Making barista coffee at home: a step-by-step guide to the process and equipment you need

Come on, admit it. We’ve all seen those baristas in Starbucks or those cool guys (usually with beards) and girls (hopefully without beards) in YouTube videos energetically wiping down a steamer wand and then pouring perfect cups of latte art. We all enjoy the hiss of the coffee machine and the smell of freshly roasted beans. And, let’s be honest. We want it.

We all want to be that smiling barista who can make the perfect cup of coffee with beautifully textured and sculpted foam. We want to be that cool guy or girl. Well, the good news is that we can all channel our inner barista and make knockout coffee at home that tastes and looks just as good as any guru can make in their expensive state of the art kitchen. Yes we can.
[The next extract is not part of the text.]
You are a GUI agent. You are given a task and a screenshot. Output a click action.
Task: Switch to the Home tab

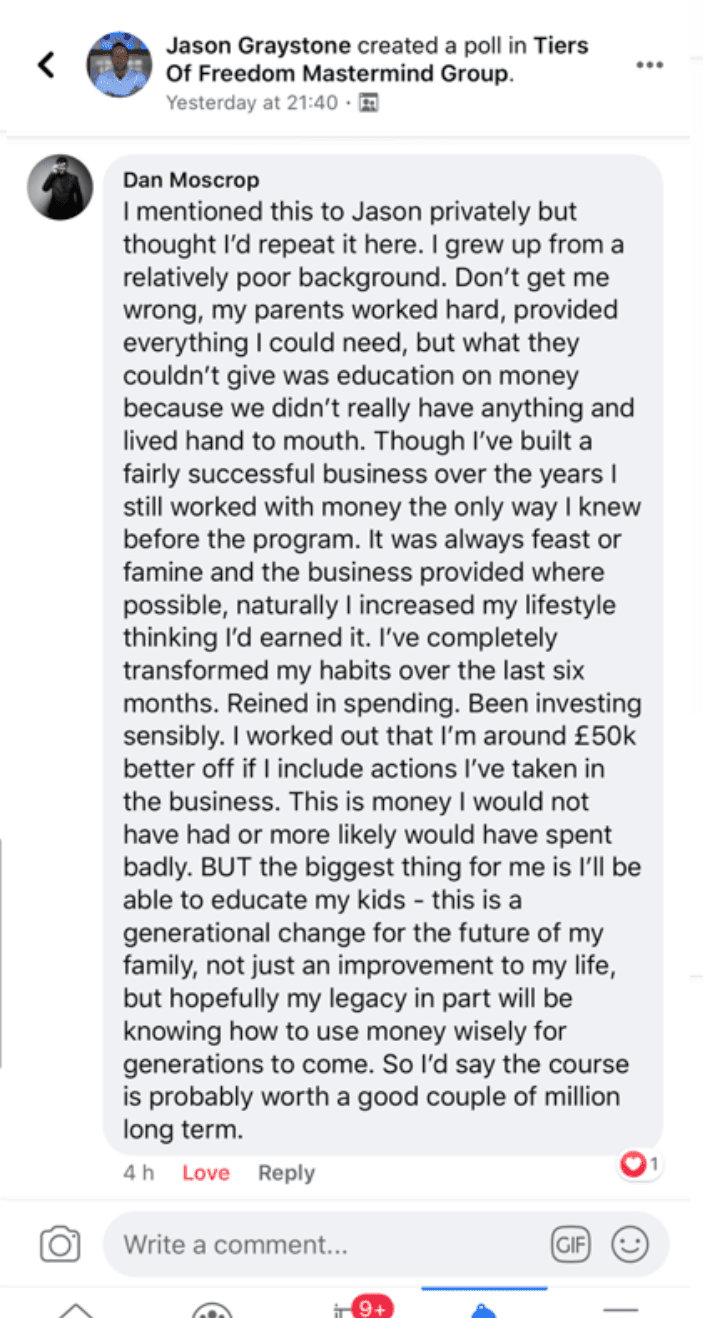[75, 1310]
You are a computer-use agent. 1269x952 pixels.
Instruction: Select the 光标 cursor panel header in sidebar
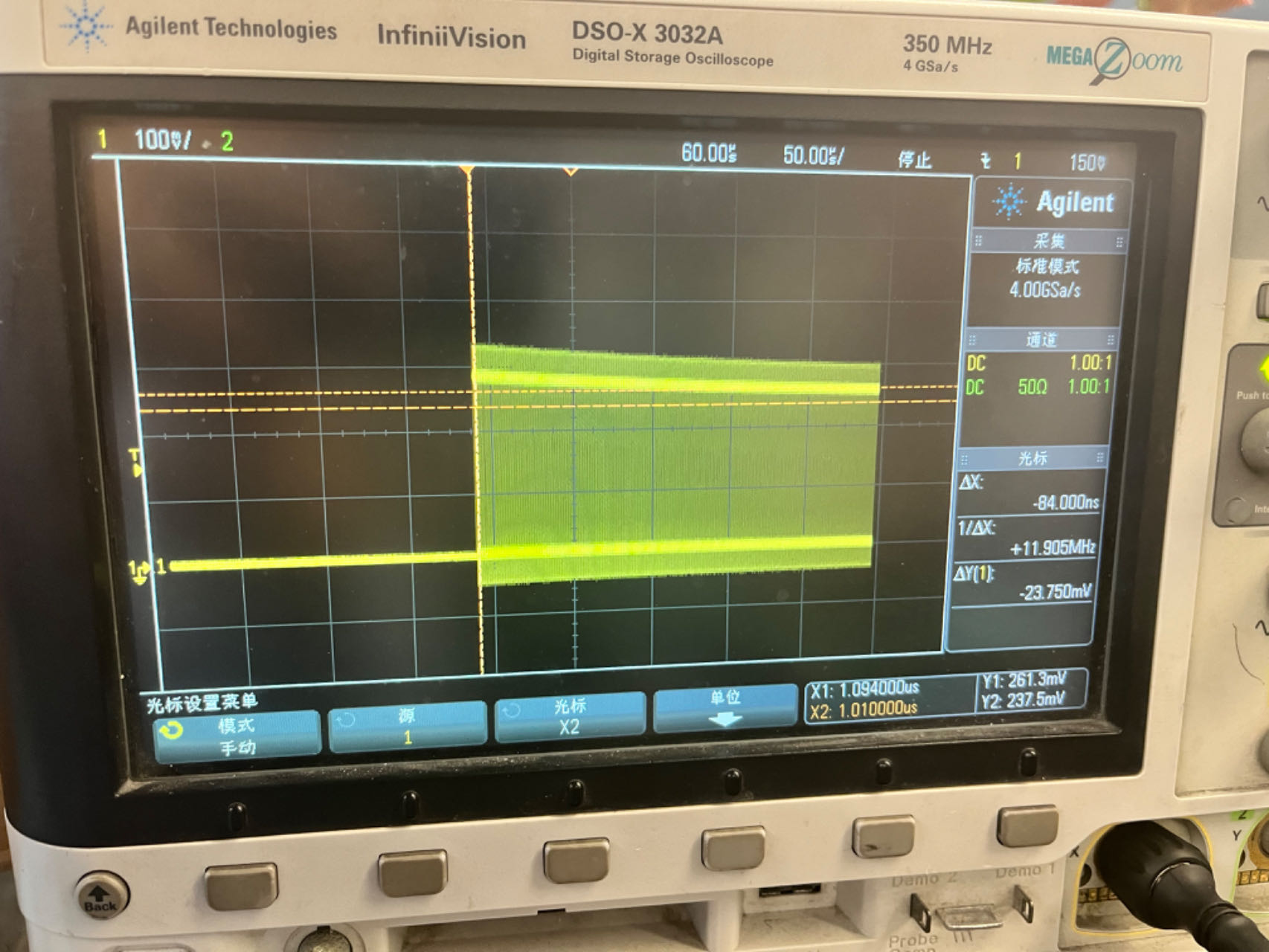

And the really good news? To become a great home barista doesn’t take long to achieve and you don’t need a lot of expensive equipment. Yes, you need a coffee maker and milk frother as a minimum along with some good quality coffee beans but there is no reason why you shouldn’t be making barista coffee at home.

Just follow our step-by-step guide and before you know it you’ll be cranking out coffees to make all those franchised baristas and YouTubers green with envy.

This is a long read so settle back with a cup of coffee and a biscuit and enjoy.

process of making brewing americano with a barista coffee machine

Choosing the equipment for your home barista set up

If you want to make excellent quality barista coffee at home instead of queuing at a high street coffee shop then you must be prepared with the correct equipment. There’s a reason that coffee shops produce some of the finest beverages and while some of it is to do with the skills of the barista, it’s also a lot to do with their equipment.

Of course, you’re not going to have a £20K Starbucks style coffee machine in your home (unless you’re a pro footballer) but there are versions of barista equipment any home coffee lover can have in their kitchen.


All of the best baristas know that a good grinder is the first step in creating delicious coffee-based drinks. While you can buy pre-ground coffee pretty much anywhere, the taste is far superior when it is freshly ground. In order to replicate a barista style coffee, you’ll need to be ready with your grinder.

Depending on how you are going to brew the coffee, you might want to grind it to different consistencies. The great thing about many modern coffee grinders is that they can be adjusted to allow you to do this.

grinding coffee beans at home

While there are many different types of grinders, the two main types are the burr grinder and the blade grinder. The burr grinder relies on two abrasive surfaces to grind the coffee beans while the blade grinder, you guessed it, uses a blade. Generally speaking, you will get a more uniform and consistent grind with the burr grinder.

Electric grinders are fast and easy to use. But if you’re looking for a more authentic grind a hand operated grinder will be for you. And they look so much better too.


Many kitchens have a decent set of scales lying around but you want to make sure that the ones you use for coffee making are accurate and reliable. If you want the best taste and consistency, then you will need to ensure the ratio of coffee to water is spot on.

Since different beans vary in terms of density, there is no way of knowing the perfect amount without weighing them first.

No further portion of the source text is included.